[S]ometimes a musician just has to go it alone and—in this technological age that allows such things—the recording then collaging and layering of sounds creates an ensemble work. . . . With the release of his eleventh album, Arc Of A Slow Decline, New York-based Collin Sherman has turned this mode of operation into a high, fine art. . . . There is a dichotomy at work here. On the one hand, Arc Of A Slow Decline's approach seems to have a surface simplicity, making it immediately engaging; on another, there's a feeling that it contains a sublime underlying intent, a beauty within the freedom. ★★★★☆” - Dan McClenaghan, writing about "Arc of a Slow Decline"

All About Jazz

New York-based jazz musician Collin Sherman is essentially a virtual band, recording improvised multi-tracked pieces with the discipline of a full ensemble. His twelfth album is a double-disc set, with the first containing lengthy pieces filled with sax and clarinet solos and modular synthesizers, although the electronic elements aren’t always obvious unless you’re paying close attention.

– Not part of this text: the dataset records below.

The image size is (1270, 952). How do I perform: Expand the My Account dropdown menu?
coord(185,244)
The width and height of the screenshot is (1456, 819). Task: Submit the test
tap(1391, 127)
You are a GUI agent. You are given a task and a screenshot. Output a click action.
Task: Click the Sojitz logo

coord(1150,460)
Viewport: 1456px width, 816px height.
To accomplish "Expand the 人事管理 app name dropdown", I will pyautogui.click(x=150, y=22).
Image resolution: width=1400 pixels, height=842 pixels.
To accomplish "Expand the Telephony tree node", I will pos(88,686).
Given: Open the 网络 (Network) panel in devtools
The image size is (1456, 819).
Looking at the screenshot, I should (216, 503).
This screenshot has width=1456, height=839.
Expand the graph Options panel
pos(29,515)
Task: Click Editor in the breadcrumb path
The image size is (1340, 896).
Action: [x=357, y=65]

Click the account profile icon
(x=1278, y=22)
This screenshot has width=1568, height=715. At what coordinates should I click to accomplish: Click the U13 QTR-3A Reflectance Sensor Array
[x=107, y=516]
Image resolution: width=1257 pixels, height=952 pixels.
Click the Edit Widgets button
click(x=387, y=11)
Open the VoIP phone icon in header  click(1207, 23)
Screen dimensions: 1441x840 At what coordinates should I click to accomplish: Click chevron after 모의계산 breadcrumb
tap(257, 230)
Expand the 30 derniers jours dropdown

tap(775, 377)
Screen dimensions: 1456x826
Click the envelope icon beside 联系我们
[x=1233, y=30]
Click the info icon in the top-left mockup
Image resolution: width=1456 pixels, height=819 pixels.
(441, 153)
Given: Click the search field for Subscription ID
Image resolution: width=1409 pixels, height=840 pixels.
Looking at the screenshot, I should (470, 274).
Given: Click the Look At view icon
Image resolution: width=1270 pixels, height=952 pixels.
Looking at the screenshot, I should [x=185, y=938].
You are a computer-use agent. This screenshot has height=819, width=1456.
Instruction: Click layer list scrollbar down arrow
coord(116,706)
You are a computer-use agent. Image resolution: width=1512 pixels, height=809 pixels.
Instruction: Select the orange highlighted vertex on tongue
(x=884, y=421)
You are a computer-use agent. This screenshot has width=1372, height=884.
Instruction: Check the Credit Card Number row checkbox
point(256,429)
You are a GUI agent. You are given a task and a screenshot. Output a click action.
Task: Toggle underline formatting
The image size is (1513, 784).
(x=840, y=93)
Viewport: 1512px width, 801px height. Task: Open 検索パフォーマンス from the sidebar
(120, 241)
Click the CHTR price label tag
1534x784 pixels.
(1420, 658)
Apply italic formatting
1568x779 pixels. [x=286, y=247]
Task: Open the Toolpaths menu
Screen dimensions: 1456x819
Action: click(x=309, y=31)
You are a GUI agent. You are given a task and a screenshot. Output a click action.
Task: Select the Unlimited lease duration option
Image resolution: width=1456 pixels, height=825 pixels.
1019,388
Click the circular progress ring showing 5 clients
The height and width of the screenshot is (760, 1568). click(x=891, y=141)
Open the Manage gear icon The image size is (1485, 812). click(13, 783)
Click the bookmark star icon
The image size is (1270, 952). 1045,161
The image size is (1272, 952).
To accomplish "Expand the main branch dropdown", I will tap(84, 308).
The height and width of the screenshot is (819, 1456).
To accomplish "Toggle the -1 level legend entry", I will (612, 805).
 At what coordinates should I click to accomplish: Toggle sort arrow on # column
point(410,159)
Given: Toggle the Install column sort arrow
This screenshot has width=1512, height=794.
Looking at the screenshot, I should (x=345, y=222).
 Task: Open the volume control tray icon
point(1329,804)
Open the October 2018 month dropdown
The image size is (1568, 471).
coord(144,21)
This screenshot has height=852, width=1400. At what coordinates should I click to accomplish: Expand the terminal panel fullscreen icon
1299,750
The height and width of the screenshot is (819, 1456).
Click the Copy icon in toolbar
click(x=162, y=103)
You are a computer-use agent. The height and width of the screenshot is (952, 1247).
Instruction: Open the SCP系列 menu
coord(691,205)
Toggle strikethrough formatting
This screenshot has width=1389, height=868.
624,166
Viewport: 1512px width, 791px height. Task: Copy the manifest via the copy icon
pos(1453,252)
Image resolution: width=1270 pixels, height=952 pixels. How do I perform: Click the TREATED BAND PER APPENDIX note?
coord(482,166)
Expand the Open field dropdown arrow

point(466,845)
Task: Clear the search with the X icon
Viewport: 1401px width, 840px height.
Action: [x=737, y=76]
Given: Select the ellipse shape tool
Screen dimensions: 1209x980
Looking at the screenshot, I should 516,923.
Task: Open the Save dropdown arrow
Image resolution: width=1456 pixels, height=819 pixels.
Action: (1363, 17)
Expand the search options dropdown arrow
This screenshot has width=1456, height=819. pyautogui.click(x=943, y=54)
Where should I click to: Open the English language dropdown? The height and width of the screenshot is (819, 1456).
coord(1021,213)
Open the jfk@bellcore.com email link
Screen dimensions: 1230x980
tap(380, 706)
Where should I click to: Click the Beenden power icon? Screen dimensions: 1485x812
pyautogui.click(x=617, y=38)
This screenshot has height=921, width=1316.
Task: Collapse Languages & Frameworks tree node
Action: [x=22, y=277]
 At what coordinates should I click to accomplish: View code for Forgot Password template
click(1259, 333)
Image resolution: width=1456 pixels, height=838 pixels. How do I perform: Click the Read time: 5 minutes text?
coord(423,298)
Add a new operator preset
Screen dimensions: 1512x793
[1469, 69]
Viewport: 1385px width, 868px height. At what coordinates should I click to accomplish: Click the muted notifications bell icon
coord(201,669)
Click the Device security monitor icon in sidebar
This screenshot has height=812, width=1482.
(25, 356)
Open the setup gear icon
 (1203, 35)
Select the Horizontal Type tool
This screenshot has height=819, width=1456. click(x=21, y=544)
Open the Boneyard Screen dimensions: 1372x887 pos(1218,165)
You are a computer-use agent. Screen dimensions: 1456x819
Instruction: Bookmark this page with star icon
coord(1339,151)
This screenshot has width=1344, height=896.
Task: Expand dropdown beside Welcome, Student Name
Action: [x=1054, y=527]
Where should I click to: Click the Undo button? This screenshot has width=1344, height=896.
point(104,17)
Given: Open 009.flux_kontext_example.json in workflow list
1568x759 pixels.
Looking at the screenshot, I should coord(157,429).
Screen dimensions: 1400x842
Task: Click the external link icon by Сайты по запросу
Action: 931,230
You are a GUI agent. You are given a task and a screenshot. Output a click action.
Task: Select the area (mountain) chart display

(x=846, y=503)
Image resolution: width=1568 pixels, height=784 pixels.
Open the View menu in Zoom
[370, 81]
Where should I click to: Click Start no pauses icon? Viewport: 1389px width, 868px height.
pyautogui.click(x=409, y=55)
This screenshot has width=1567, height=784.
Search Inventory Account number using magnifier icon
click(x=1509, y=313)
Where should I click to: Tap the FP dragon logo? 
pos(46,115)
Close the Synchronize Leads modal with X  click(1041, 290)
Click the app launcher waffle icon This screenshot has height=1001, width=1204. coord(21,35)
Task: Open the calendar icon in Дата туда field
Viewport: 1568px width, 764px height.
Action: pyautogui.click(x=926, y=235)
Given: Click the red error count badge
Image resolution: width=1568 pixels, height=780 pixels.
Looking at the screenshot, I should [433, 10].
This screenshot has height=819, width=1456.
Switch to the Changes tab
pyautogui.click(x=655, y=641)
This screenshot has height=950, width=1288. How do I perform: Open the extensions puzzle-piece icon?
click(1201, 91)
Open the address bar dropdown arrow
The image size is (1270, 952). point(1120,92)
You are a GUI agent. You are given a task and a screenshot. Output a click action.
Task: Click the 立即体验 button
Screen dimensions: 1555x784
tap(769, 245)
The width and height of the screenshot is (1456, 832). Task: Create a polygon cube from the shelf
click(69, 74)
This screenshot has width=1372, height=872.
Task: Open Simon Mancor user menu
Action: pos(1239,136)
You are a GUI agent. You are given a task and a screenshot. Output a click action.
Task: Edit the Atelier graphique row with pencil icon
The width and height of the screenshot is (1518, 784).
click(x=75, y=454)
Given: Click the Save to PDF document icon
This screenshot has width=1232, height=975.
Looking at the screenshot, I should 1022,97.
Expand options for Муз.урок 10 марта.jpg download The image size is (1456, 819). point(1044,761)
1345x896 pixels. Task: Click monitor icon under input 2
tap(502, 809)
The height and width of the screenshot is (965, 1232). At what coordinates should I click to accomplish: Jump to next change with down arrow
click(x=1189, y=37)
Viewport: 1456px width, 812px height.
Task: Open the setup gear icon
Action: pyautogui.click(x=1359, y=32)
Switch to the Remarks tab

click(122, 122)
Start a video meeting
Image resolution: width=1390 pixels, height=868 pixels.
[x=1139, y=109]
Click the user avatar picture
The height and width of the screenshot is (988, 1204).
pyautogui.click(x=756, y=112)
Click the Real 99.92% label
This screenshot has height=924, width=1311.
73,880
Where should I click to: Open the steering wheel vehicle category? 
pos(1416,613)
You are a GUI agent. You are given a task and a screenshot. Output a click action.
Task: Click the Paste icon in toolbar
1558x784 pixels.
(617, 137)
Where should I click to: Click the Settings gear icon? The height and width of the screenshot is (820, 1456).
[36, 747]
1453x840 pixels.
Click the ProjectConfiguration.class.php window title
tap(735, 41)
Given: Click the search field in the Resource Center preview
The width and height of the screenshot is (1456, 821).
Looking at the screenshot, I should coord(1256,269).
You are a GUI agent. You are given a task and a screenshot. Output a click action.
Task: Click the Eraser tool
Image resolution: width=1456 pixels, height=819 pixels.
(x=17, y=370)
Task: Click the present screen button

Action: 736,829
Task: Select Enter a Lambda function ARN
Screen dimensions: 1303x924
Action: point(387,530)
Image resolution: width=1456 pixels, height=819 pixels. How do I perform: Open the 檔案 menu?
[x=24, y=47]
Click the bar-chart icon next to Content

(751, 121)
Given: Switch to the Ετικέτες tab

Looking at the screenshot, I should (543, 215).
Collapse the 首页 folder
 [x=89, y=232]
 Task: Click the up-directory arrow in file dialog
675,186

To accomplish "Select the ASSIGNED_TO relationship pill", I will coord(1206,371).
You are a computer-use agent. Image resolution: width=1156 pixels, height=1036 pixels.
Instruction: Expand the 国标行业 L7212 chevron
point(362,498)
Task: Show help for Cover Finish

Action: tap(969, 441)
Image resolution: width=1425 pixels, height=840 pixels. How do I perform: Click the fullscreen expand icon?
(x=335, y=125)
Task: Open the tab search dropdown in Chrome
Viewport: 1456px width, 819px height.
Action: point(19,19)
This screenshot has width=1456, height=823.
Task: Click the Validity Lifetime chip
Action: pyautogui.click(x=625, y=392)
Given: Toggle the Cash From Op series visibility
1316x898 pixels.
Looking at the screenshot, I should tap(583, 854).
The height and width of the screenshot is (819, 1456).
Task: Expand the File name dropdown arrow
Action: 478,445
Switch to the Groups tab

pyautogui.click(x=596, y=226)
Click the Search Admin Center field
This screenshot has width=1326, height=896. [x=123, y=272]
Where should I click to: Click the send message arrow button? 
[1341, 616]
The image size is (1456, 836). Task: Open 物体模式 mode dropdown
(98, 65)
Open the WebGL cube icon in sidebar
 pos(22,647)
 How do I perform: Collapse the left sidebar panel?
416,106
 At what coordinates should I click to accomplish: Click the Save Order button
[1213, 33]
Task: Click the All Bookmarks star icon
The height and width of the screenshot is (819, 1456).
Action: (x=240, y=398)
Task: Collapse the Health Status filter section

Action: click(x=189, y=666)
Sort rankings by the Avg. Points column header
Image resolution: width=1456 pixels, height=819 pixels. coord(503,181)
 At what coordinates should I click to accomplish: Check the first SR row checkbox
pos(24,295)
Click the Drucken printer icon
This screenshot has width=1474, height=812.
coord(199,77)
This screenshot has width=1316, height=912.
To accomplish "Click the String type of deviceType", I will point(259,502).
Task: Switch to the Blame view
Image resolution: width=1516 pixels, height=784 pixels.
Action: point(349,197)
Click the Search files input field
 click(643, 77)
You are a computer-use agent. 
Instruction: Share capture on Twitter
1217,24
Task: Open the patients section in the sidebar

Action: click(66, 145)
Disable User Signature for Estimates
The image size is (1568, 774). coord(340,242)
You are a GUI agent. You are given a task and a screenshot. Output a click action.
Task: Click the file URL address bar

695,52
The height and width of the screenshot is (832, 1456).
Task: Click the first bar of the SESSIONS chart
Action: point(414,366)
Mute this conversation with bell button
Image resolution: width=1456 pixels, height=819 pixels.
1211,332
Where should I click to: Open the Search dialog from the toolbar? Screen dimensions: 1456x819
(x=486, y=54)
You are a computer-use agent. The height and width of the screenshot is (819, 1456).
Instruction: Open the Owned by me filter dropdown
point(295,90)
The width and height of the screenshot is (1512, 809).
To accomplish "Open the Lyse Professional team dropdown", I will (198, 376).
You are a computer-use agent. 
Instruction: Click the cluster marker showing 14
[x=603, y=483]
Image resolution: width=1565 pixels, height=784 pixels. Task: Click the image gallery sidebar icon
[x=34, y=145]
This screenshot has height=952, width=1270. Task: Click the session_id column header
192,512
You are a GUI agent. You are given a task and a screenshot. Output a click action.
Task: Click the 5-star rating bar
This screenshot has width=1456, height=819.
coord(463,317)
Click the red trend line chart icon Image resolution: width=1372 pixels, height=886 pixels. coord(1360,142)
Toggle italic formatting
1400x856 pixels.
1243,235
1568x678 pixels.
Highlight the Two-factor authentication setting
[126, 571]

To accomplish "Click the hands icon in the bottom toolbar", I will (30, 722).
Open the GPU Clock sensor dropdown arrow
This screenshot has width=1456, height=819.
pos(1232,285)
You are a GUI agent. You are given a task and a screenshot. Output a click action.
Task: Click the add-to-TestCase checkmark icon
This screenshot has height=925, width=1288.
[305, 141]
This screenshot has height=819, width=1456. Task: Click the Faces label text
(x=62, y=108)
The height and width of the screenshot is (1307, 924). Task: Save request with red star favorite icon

Vibraphones give opener 'Prey Upon the Flock' a bit of a loungey feel, and other moments sort of touch on klezmer, although maybe my brain is just programmed to think 'klezmer' whenever I hear jazz clarinet. 'Sycophant Parade' is less melodic and more ominous than other tracks on the first disc, but overall, these pieces are structured enough so that the improvisations coherently follow a guided path, and it’s not free jazz cacophony. After the raucous 'Federal Occupation' ends the first half of the album, the second disc is starker and less rhythmic, usually just focusing on naked soloing and patient but less commanding drumming, with some synth textures contributing to the atmosphere. Two pieces include bowed gamelan in their instrument lists, with 'Caesium Sculptures' being a swampy collage of strange plucks and burbles. 'Sequestration Blues' brings back the drums, and is kind of a sleazy, untethered swing tune, and the concluding 'Polar Ticks' is a mellow lament with vibraphone, although it rumbles a bit more towards the end.”